— Begin Information shown —
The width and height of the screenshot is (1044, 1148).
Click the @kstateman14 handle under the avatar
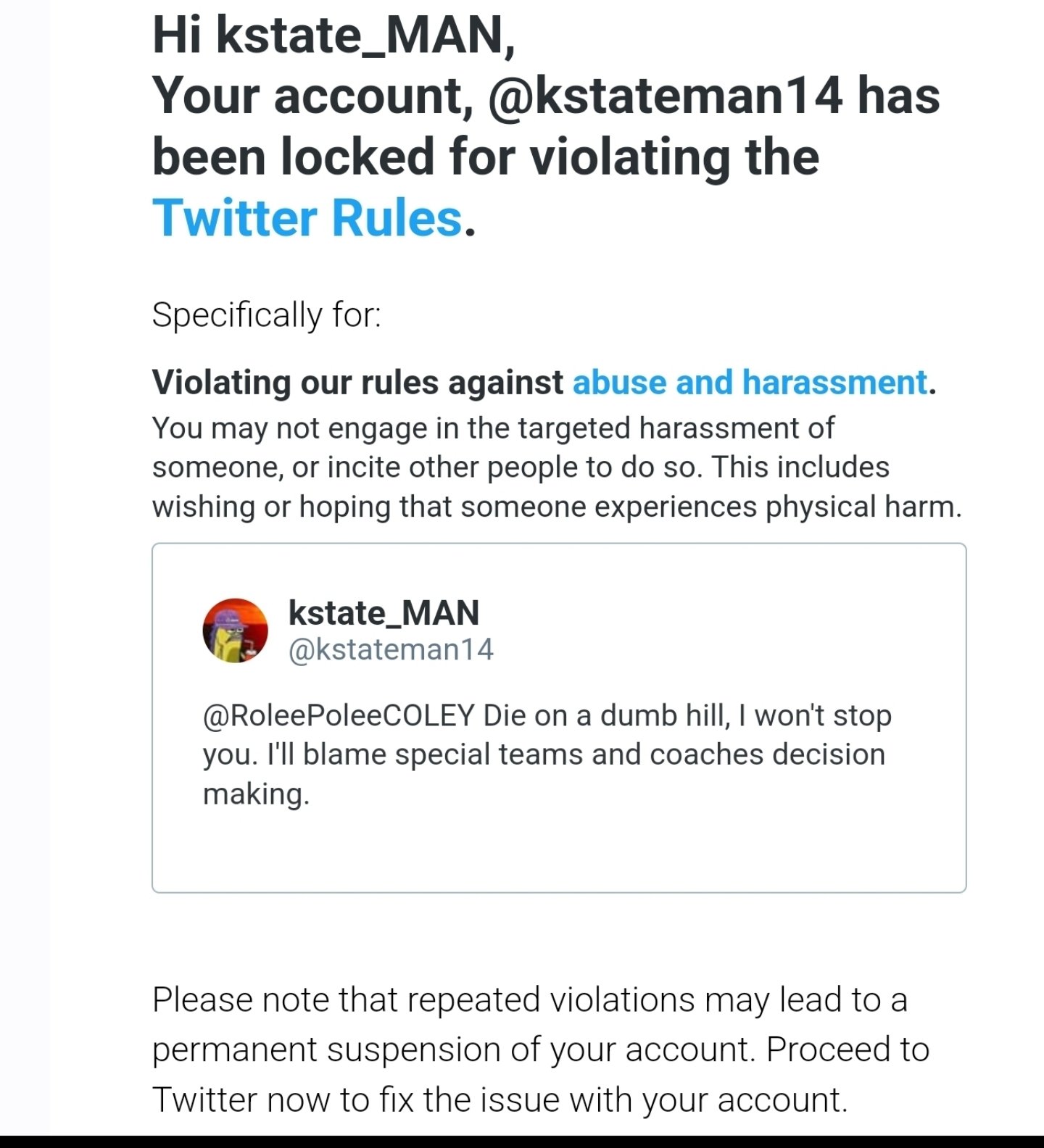[x=391, y=649]
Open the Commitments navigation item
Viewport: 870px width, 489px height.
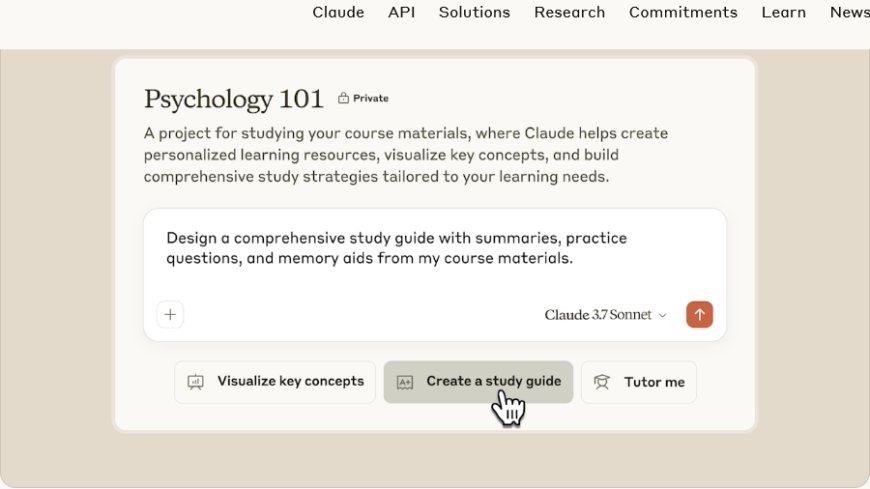pos(683,12)
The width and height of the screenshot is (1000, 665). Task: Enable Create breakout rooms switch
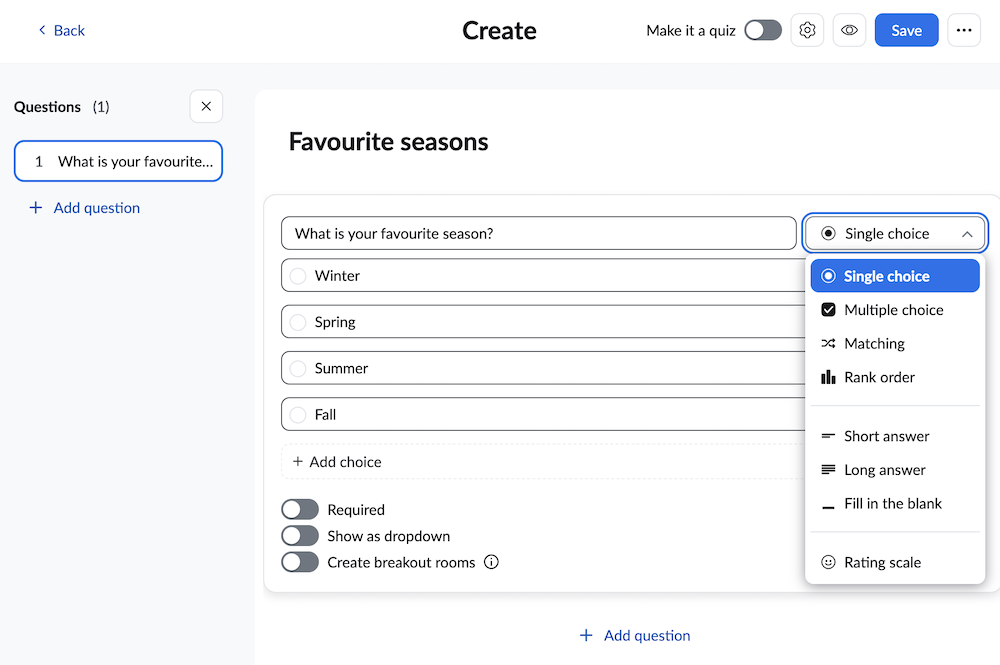[x=300, y=562]
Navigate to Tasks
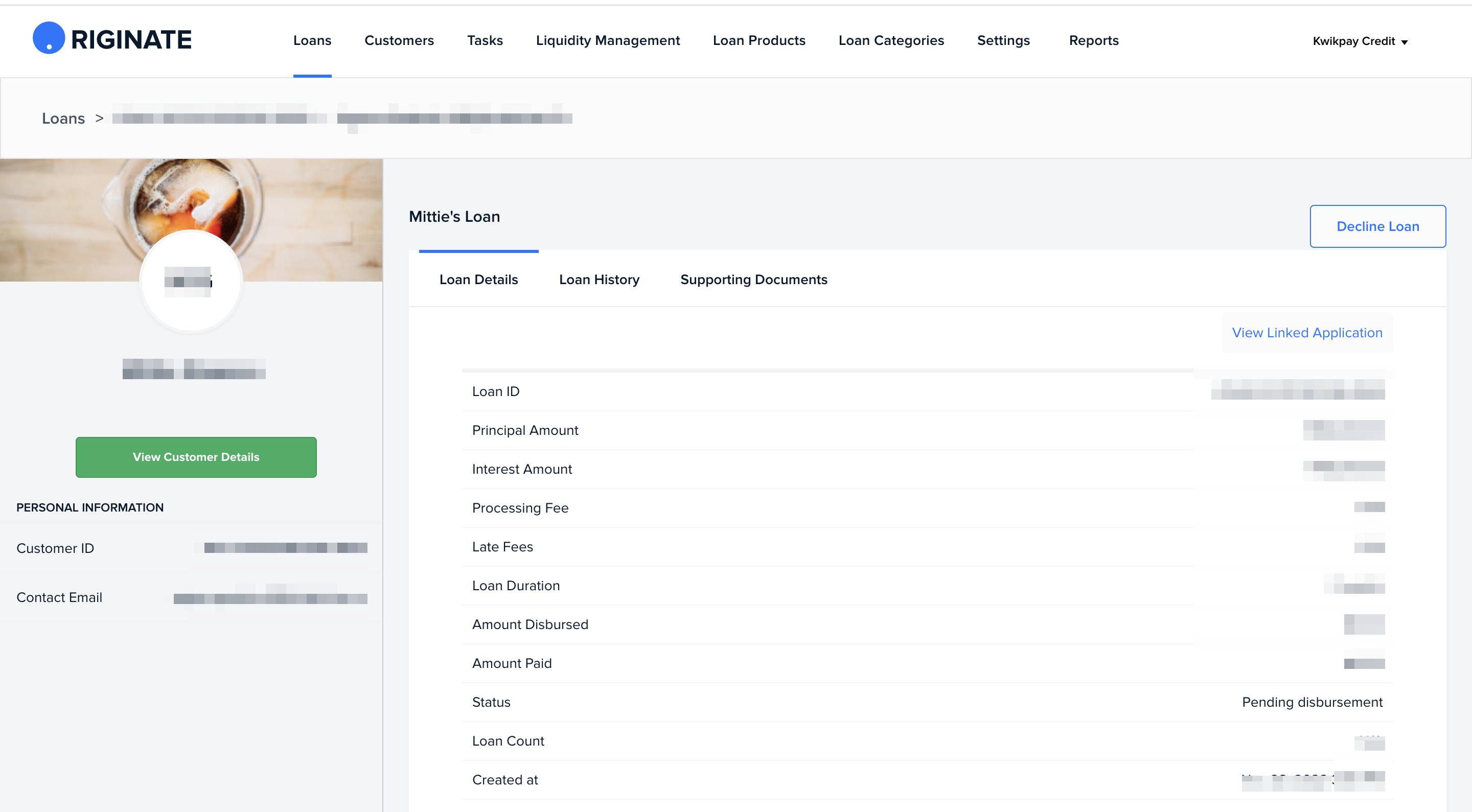The width and height of the screenshot is (1472, 812). (485, 40)
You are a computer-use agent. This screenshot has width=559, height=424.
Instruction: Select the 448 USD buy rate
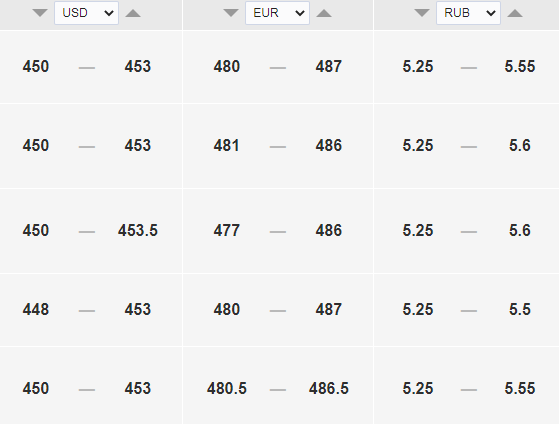pyautogui.click(x=36, y=309)
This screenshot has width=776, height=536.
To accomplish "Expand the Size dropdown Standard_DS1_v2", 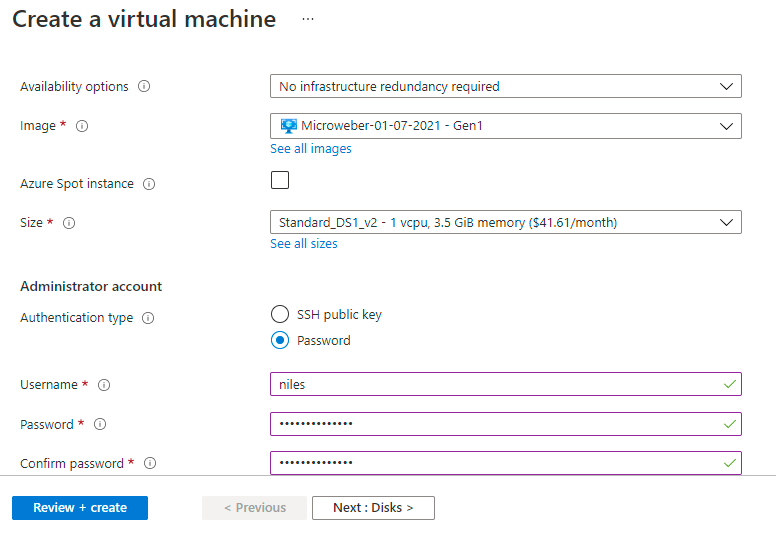I will [505, 222].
— End Information shown —
Short exercise: Reproduce the records starting with the line that contains "Open the Commitments navigation item" and going on through the line that contains "pyautogui.click(x=36, y=309)", with "switch" swapped for "toggle" and everything else unchanged. Leave the pictures out of the answer.

Correct response:
Open the Commitments navigation item
Viewport: 870px width, 489px height.
pos(683,12)
The width and height of the screenshot is (1000, 665). Task: Enable Create breakout rooms toggle
[x=300, y=562]
Navigate to Tasks
The width and height of the screenshot is (1472, 812). (485, 40)
You are a computer-use agent. This screenshot has width=559, height=424.
Instruction: Select the 448 USD buy rate
pyautogui.click(x=36, y=309)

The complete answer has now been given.